Celsion Corp. chief executive Dr.Lawrence S. Olanoff said yesterday that he is quitting Oct. 6 after 14 months on the job so he can return to New York's Forest Laboratories as its president and chief operating officer.
Olanoff spent 10 years in charge of research and development at the pharmaceutical company, which makes respiratory and cardiovascular treatments, among others. He joined Celsion in late July 2005 to help the Columbia biotech transition from a medical-device maker to a drug developer focused on improving drug delivery through heat technology.
During the past several years, the promise of higher-profile positions and potential riches if a new drug makes it big has helped lure many pharmaceutical executives to the so-called "wilds" of biotech. Such companies are often small, unprofitable and unable to offer much in the way of salary, though that's typically countered by big stock option awards.
Baltimore's Guilford Pharmaceuticals recruited a chief executive from Bristol-Myers Squibb Co. in 2004. That same year, Human Genome Sciences Inc. of Rockville found its CEO at Abbott Laboratories Inc. And neighboring MedImmune Inc. brought in a regulatory affairs specialist from Baxter International last year.
But Olanoff's decision yesterday sent a warning to the biotech industry: Landing a star is one thing, keeping him quite another.
"People like to kind of jump ship back to the mother hen, so to speak; it's more security," said Robert M. Iommazzo, a life sciences recruiter with New York's SeBA International LLC. "I think people recently see the value of larger organizations, particularly in the biotech space."
No profit in 24 years
Celsion, which has 26 employees, has not turned a profit in its 24 years. It's founder quit last year. And in June, the American Stock Exchange warned the company that it was in danger of being delisted because of its streak of losses and low shareholder equity. AMEX has given Celsion a Dec. 14, 2007, deadline to turn itself around.

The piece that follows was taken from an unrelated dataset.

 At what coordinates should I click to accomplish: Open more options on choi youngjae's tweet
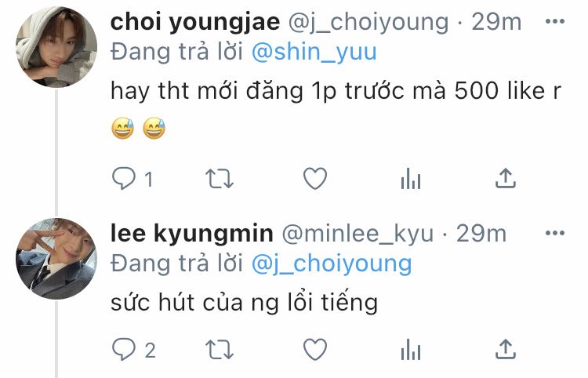(555, 21)
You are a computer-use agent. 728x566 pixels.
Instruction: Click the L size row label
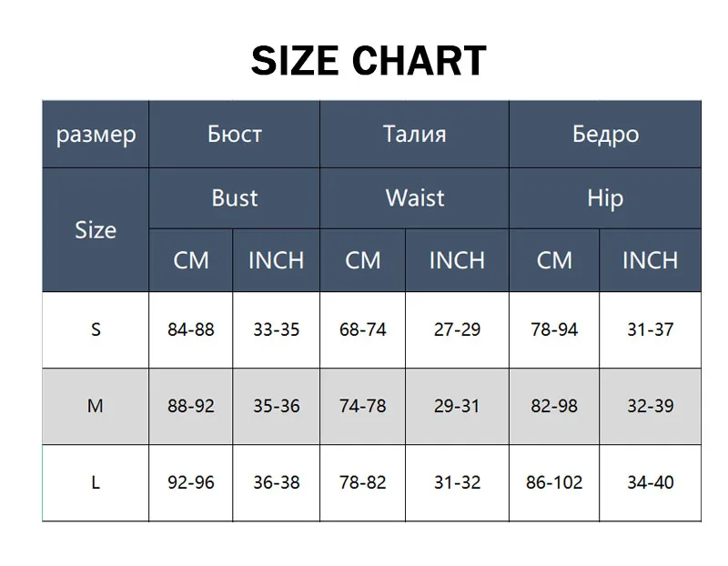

Olanoff was drawn to Celsion by a board member with whom he had previously worked. He didn't want to continue doing the same thing at Forest and saw no opportunity to do what he really wanted, which was move over to the business side of the operation.
So, he took the job at Celsion, commuting from his home in New Jersey to Columbia, where his $149,000 salary is less than a quarter of the $650,000 he was making at Forest. But he was also given a stock option grant that would allow him to buy 6.4 million shares at 38 cents each as an employment "inducement."
Olanoff declined yesterday to give his new salary at Forest, saying only that it was "substantial." He added that money isn't the issue for him when it comes to selecting work, it's the experience that counts.
At Celsion, Olanoff ran the show, overseeing all aspects of the business. Until then, he had typically focused on the science side of things.
"He brought with him a huge amount of experience and know-how. ... In the year that he's been here, he has taken our drug development capability up a number of notches," said Anthony Deasey, Celsion's chief operating and financial officer.
Deasey will act as interim CEO while the board searches for a replacement.
Second in command
At Forest, Olanoff will be second in command, in charge of 75 percent of the company and its 5,000 employees. It's a job he's always wanted but didn't think he could get because, Kenneth E. Goodman, now his predecessor, seemed unlikely to retire soon.
But late this summer, Forest's chief executive officer called Olanoff, arranged a meeting, and told him Goodman was retiring.
"He dropped this bomb in my lap, it was a total surprise to me," Olanoff said. "In a sense, it was an easy decision. It was a harder decision to leave Celsion. I believe we're right on the cusp of being able to show interesting results over the next [year], but I couldn't delay my decision that long."
Celsion's stock closed down 46 cents - nearly 18 percent - to $2.14 yesterday on the American Stock Exchange.